“You can’t have everything. Where would you put it?”
Steven Wright is a master of this type of one-liner. Bizarre, carefully put together jokes that crack an audience up with just a few words. He paces the stage as he delivers his jokes, deadpan and understated, flipping quickly from one joke to the next, always keeping his audience on their toes.
Wright has been a presence in the stand-up scene since 1982, when, at age 26, he was first invited to appear on “The Tonight Show with Johnny Carson.”
“My goal, my dream, my fantasy was to go on there some day,” said Wright, who started watching Carson when he was 15 years old. “It changed my career and my whole life.”
Wright was invited back to appear on the show again less than a week later, a rarity for Carson’s show. It quickly launched his career, and he went on to perform on “Saturday Night Live” and “Late Night with David Letterman.”
Wright’s first comedy album, “I Have a Pony,” released in 1985, was nominated for a Grammy. That same year, he had a special on HBO. Before 1990, Wright had appeared in four movies, another HBO special and won an Academy Award for a short film that he wrote and starred in.
Wright was also recently nominated for an Emmy for his work as a consulting producer on the fourth season of FX’s “Louie.”
“[Louis C.K.] would bounce stories off me,” said Wright, who had known C.K. for a couple of years before he asked him to work on the show. “It was a great thing for me. I never did anything like that before. He’s a brilliant, brilliant comedian, and I was happy to work on the show with him.”
Still, besides his brief forays into television and movies, Wright has always focused mainly on touring. Unlike many comics, who use stand-up as a launchpad for acting or writing, Wright has spent his thirty-five years in the business performing live at theaters across the country.
“I’m just doing what I do,” said Wright. “I write stuff, I try it out, and then I go on the road and do the show. I’ve been loving it for 35 years and so I’ll just be doing more of that.”
Wright’s stylistic children litter the stand-up world, with comics like Demetri Martin, Ben Kronberg and Zach Galifianakis taking their cues from his now classic style.
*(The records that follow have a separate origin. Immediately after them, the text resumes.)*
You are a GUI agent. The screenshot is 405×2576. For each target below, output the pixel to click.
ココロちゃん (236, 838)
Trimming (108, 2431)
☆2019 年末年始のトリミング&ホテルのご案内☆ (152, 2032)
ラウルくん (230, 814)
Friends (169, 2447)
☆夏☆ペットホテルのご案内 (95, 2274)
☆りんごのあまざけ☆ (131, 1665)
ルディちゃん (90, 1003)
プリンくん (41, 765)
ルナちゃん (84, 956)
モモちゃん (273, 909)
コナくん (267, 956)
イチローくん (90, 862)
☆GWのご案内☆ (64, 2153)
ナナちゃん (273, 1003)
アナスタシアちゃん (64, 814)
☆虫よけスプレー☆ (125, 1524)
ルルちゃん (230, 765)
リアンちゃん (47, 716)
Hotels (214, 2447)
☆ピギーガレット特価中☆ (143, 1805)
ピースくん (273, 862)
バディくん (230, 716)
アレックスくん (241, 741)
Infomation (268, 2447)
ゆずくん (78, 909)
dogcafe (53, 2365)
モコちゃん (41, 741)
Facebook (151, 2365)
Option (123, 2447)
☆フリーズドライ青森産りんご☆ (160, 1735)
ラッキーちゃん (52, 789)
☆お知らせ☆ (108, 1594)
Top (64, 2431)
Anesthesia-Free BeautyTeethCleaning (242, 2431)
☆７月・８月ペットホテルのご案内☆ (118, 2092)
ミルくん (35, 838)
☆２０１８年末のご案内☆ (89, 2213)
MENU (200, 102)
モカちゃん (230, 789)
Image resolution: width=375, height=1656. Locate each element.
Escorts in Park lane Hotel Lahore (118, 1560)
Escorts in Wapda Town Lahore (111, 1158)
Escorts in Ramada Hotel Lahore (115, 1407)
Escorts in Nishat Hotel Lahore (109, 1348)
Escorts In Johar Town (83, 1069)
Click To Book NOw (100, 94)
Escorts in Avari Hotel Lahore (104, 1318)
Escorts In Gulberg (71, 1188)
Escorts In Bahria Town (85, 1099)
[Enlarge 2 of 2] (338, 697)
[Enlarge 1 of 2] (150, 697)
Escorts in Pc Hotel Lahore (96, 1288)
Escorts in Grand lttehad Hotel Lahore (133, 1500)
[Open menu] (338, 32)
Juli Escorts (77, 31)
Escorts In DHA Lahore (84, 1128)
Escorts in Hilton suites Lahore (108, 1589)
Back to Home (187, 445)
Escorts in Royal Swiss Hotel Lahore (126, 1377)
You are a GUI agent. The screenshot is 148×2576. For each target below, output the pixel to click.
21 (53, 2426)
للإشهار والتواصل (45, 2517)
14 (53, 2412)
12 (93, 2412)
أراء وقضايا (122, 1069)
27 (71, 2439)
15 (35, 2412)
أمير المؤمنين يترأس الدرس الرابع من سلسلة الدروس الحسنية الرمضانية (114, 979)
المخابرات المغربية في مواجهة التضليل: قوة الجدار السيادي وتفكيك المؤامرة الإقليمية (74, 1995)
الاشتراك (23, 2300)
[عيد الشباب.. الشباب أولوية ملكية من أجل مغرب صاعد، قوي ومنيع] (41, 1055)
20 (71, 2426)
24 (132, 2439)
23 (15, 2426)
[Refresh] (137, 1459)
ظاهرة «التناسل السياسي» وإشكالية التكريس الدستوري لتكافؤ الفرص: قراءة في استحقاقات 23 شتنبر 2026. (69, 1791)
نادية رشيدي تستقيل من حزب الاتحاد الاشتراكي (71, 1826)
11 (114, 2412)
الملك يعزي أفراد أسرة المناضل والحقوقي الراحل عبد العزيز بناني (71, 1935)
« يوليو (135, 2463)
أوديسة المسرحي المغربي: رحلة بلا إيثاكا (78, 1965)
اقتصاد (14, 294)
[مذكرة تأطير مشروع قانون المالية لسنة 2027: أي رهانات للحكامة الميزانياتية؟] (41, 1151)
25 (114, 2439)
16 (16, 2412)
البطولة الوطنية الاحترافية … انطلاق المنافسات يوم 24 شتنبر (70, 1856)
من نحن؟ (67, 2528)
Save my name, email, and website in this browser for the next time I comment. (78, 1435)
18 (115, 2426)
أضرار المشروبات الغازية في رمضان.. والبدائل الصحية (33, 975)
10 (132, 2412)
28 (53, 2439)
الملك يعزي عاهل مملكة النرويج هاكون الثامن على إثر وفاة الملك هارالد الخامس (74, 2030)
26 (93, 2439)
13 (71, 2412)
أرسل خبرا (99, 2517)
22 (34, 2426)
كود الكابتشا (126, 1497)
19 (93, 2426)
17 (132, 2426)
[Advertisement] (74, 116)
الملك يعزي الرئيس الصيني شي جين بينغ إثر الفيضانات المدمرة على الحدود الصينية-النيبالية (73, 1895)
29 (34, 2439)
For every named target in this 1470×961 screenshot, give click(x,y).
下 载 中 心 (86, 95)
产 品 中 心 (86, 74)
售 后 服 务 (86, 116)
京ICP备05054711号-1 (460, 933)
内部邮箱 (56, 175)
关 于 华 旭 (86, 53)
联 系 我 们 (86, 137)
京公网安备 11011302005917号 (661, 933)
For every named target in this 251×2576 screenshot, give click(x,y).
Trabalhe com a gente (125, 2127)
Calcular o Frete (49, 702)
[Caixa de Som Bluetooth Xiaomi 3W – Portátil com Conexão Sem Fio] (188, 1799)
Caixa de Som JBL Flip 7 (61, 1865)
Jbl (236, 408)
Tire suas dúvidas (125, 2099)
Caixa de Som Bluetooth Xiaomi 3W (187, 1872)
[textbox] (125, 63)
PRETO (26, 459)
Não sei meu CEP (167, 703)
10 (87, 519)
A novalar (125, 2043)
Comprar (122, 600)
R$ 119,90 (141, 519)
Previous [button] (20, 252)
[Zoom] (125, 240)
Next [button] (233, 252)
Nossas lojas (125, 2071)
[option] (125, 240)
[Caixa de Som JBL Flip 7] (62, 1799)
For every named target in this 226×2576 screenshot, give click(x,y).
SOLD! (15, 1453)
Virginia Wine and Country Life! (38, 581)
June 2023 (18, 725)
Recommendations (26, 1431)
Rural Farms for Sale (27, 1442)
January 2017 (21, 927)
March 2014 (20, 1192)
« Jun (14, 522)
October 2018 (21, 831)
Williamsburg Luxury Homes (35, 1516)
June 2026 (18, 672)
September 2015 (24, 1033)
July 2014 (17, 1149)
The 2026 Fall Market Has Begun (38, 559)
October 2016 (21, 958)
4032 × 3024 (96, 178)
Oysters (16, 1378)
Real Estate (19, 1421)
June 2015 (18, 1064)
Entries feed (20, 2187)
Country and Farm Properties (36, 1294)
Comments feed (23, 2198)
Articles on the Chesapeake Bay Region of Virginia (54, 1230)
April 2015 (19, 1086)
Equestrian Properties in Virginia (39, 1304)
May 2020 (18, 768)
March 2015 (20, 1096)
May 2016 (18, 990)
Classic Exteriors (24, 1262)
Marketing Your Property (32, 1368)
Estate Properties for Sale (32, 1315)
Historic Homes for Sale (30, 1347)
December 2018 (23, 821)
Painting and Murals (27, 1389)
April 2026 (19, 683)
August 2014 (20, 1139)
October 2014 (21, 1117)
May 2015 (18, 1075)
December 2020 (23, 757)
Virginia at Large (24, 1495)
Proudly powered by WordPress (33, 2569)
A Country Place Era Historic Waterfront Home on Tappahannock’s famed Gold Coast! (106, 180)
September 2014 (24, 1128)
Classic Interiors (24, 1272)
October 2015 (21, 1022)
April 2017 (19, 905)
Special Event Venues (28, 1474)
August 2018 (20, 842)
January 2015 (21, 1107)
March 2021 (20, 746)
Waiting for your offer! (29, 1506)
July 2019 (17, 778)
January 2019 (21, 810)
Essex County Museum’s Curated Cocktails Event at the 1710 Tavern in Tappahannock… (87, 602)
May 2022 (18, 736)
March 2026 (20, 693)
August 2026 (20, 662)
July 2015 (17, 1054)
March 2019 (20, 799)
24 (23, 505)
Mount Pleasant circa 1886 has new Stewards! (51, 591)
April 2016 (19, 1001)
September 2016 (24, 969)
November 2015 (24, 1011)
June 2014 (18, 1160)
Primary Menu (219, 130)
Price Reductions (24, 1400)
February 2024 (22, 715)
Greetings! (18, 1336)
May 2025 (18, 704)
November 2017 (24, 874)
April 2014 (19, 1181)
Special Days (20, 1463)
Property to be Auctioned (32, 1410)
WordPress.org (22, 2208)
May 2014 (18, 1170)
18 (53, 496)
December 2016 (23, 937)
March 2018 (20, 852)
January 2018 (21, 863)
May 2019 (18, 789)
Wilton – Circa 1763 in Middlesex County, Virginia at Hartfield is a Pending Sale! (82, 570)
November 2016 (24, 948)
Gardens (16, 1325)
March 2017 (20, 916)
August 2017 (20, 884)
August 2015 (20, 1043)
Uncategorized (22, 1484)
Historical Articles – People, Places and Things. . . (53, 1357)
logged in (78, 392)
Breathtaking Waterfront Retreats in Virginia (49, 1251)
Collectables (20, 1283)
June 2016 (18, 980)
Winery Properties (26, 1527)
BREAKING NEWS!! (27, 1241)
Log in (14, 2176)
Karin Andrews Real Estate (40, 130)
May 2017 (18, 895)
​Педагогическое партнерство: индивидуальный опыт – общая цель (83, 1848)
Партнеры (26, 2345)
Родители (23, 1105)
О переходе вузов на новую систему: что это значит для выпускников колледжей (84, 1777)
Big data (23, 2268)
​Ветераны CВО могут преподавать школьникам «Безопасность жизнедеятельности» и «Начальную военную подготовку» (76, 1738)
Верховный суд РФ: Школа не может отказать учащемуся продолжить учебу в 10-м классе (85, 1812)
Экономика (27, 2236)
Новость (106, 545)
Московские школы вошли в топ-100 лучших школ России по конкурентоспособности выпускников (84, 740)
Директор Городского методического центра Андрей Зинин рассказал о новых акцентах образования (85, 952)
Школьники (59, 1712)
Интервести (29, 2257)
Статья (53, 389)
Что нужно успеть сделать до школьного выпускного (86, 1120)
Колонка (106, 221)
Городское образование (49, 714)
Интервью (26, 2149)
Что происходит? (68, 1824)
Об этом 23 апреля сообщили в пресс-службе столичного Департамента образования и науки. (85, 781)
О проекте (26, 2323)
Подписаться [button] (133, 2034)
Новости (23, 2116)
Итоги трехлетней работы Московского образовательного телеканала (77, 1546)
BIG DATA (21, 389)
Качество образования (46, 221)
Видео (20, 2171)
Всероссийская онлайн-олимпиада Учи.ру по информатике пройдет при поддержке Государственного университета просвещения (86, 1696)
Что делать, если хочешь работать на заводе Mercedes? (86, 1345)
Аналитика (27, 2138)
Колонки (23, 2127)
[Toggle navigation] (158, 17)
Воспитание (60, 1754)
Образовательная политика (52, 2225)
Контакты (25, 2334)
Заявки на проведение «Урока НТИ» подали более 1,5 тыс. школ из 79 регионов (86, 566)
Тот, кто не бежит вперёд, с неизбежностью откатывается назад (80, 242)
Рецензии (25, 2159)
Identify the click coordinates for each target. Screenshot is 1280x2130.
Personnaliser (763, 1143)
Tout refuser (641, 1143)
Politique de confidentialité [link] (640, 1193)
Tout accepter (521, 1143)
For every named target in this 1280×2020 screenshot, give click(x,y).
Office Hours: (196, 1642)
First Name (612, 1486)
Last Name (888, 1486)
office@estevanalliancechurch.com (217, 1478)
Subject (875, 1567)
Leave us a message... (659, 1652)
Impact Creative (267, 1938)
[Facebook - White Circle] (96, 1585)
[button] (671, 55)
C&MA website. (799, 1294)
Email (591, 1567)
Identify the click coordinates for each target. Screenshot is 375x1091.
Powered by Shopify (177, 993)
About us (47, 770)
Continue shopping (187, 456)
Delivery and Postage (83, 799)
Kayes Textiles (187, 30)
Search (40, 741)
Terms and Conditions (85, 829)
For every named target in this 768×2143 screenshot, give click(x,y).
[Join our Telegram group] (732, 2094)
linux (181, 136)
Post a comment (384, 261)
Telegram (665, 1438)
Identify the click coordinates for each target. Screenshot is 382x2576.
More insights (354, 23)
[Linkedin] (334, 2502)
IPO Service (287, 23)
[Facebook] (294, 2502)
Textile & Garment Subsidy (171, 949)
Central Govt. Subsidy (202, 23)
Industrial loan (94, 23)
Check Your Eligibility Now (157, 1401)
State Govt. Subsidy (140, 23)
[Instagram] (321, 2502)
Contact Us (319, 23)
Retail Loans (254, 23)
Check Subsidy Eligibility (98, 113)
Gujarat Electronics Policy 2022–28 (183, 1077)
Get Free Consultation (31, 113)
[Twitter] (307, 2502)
On Oct. 26, Wright will be performing his 85-minute stand-up show at the Ohio Theater in Playhouse Square.
“My show is like a painting that never ends,” said Wright. “I’m always adding things, taking things out, doing things I’ve never done before.”
“There’s a chance, a slight chance people might think [the show] is funny,” said Wright. “They can’t be in two places at once, so they might as well be there.”